## WHAT IS REQUIRED
The output should consist solely of the lines running from the one that contains "Күлімжан С.Б. (1049, 731)" through the end of the records below, copied exactly.

[[ RECORD EXTRACTS open ]]

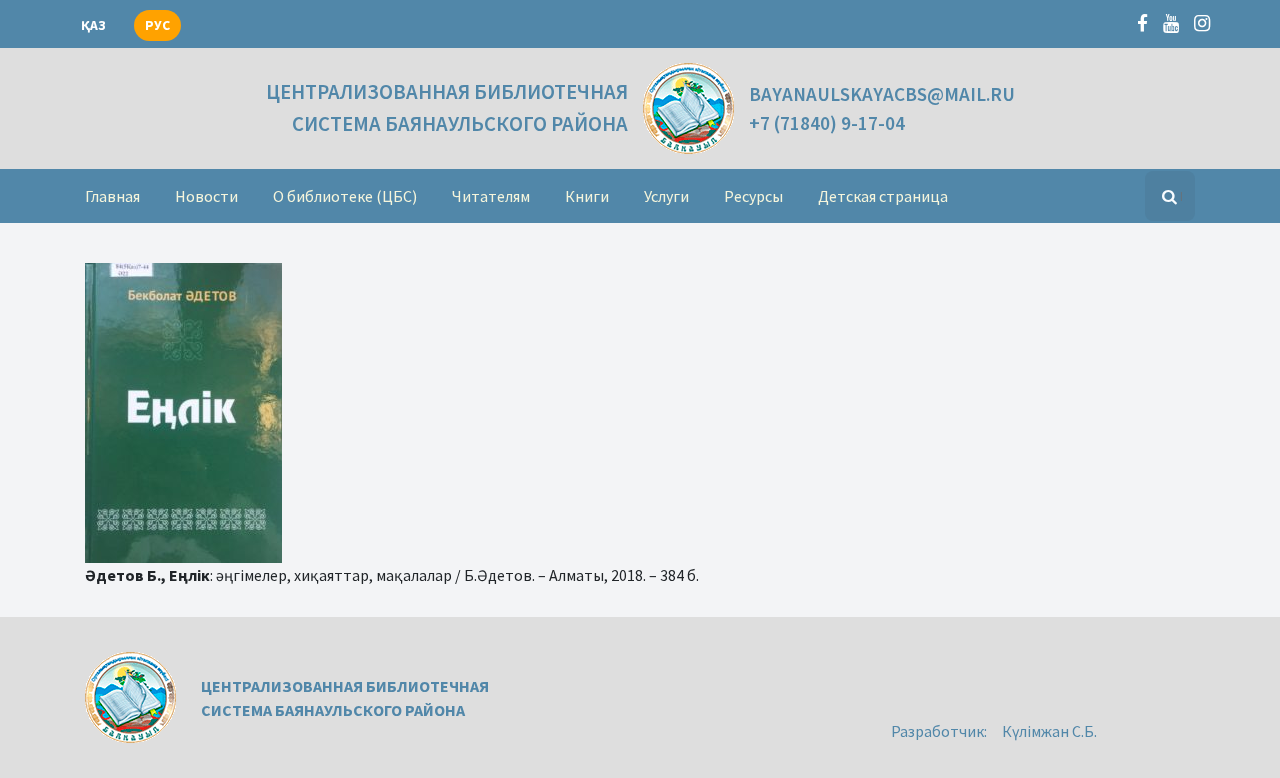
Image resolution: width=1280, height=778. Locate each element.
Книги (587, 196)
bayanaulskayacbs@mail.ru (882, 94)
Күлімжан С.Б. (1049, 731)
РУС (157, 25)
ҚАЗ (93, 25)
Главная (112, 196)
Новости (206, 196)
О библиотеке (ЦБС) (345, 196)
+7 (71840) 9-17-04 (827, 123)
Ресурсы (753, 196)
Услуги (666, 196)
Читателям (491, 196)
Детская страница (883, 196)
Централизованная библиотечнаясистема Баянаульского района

[[ RECORD EXTRACTS closed ]]

## SOLUTION TO THE EXERCISE
Күлімжан С.Б. (1049, 731)
РУС (157, 25)
ҚАЗ (93, 25)
Главная (112, 196)
Новости (206, 196)
О библиотеке (ЦБС) (345, 196)
+7 (71840) 9-17-04 (827, 123)
Ресурсы (753, 196)
Услуги (666, 196)
Читателям (491, 196)
Детская страница (883, 196)
Централизованная библиотечнаясистема Баянаульского района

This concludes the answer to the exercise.